Granted, it could be
different this time. The U.S. economy may finally be ready to stand on its own
two feet without the need for monetary stimulus and accelerate from here,
despite the headwinds that higher interest rates are already inflecting both at
home and abroad. Call me skeptical.
The Terrible Twos
Historically, when key economic data
points fall below a 2 percent growth rate, the economy is stalling and at risk
of recession within a year. They include:
* GDP, which is expanding only 1.6
percent annually …
* Real consumer spending, which is growing at an annual rate of 1.7 percent.

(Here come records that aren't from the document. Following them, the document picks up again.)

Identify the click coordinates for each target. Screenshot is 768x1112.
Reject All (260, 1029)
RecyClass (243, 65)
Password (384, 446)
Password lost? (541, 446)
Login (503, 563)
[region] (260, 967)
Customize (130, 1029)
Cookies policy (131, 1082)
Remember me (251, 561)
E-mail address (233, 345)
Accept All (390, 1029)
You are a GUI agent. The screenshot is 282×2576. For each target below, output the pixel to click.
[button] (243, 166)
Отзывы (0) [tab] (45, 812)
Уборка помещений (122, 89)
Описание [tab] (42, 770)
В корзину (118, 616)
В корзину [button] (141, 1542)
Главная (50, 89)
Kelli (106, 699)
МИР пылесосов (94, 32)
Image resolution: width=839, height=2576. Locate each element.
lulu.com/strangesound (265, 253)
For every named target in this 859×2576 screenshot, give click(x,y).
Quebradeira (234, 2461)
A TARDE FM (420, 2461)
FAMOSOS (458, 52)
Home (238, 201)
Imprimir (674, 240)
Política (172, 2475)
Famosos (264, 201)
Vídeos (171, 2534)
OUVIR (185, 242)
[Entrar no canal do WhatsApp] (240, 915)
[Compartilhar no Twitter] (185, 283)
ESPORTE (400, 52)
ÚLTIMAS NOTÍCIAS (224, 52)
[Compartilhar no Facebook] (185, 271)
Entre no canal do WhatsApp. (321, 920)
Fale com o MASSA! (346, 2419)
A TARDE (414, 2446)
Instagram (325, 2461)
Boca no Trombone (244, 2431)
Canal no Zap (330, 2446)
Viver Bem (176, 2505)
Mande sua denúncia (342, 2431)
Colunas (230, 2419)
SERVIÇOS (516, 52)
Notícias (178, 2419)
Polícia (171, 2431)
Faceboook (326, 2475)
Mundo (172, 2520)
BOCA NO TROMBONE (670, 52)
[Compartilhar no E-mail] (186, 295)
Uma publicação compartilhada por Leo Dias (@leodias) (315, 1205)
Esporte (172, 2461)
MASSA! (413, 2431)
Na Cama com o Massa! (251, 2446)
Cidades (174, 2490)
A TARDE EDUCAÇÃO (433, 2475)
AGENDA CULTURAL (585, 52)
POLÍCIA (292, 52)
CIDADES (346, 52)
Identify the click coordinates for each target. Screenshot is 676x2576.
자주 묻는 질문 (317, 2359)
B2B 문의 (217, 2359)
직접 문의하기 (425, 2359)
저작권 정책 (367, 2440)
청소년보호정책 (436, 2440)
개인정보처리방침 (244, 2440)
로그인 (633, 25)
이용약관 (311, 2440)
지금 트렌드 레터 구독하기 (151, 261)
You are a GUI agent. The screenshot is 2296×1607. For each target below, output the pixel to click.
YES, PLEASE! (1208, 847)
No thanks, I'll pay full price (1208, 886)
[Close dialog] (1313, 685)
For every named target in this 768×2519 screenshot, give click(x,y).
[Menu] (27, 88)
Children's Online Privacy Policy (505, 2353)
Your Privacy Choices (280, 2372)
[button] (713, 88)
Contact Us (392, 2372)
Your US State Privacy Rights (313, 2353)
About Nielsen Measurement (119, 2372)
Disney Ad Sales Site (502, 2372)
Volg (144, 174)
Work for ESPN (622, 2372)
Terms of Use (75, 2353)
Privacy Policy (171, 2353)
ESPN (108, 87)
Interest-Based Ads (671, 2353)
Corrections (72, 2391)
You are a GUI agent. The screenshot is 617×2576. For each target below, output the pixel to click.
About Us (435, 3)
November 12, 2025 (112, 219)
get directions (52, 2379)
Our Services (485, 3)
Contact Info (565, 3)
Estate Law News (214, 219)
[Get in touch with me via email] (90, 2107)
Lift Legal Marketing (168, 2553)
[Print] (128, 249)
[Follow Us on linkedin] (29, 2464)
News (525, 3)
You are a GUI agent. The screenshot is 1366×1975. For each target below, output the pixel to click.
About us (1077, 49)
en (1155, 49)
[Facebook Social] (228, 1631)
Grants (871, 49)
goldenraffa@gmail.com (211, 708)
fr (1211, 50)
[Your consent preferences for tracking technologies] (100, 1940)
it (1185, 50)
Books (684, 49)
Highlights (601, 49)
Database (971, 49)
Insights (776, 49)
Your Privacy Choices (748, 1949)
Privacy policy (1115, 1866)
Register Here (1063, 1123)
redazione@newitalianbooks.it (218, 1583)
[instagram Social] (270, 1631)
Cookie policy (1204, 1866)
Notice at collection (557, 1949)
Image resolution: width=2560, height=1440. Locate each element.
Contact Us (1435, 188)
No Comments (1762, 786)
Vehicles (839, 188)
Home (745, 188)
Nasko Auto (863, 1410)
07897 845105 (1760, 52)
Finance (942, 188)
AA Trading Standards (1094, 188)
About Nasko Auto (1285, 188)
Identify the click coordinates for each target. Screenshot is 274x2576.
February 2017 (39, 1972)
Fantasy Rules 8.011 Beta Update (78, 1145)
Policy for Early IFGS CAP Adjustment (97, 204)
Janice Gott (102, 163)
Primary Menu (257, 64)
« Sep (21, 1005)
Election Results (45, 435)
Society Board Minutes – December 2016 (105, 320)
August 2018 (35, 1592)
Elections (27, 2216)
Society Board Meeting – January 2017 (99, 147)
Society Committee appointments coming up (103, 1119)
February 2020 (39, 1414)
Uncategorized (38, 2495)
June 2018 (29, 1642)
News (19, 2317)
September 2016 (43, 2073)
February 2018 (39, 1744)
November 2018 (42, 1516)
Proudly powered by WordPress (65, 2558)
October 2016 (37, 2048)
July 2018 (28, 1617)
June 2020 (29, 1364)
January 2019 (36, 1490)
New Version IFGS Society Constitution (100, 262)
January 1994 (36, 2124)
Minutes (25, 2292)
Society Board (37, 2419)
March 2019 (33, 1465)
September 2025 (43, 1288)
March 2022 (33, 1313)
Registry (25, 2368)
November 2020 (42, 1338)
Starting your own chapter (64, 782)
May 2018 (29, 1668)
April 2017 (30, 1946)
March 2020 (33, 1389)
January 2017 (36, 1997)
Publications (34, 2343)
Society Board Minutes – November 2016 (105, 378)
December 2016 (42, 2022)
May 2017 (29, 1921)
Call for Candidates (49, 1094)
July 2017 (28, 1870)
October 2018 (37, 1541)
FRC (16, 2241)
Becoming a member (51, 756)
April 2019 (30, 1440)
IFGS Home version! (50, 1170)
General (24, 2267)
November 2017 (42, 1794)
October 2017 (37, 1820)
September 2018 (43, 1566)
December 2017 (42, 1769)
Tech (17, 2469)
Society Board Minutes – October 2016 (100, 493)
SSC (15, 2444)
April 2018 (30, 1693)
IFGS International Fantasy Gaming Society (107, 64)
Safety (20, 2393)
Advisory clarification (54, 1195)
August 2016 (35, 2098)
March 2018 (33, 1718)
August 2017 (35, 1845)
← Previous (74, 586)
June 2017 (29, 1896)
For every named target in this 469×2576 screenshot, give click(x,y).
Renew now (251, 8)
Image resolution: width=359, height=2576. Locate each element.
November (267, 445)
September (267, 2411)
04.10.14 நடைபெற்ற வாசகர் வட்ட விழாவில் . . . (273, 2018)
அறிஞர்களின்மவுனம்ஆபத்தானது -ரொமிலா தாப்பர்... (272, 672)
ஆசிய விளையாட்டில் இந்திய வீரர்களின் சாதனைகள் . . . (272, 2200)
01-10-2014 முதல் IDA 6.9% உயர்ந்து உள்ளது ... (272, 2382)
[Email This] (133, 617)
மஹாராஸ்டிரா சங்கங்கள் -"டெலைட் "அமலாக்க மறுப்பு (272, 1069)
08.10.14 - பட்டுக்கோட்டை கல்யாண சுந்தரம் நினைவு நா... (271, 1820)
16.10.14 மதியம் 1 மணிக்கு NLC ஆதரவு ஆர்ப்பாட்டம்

These are the terrible-two indicators for the U.S. economy. And the graph below shows our economy remains perilously close to stall-speed right now.
This leads us back full circle to
the hubbub over Fed tapering. Does tapering
really mean tighter monetary policy? I don’t think so, but to
understand why, recall that in past business cycles the Fed usually begins
tightening monetary policy because the economy is growing too fast.
The Fed overreacts to the threat of
accelerating inflation by hiking interest rates too quickly until growth gets
choked off, the economy contracts, and then interest rates fall again.
The current cycle is quite unique in
that the Fed has gone out of its way to be ultra-accommodative in holding the
Fed funds rate near zero since 2008 — even adding multiple rounds of QE for
good measure — and still our economy remains near stall-speed.
I expect the Fed to eventually follow its widely telegraphed tapering plan by reducing asset-purchases only gradually until QE3 completely winds down by next summer, just as Bernanke has stated.
But even when tapering finally begins, it’s not the same as tightening, and interest-rate increases are even farther away. If that’s the case, and economic data remain soft or take a turn for the worse, then 10-year Treasury yields near 3 percent look too high in the near term.
Another global-slowdown scare would hit the replay button on the same old picture show we’ve seen since 2008. Recession fears, perhaps from Europe (again), emerging markets or even weaker-than-expected U.S. growth, could easily send bond yields lower again as rumors surface of another round of QE from the Fed.
Ben will be a tough act to follow. I wonder what Janet Yellen has up her sleeve?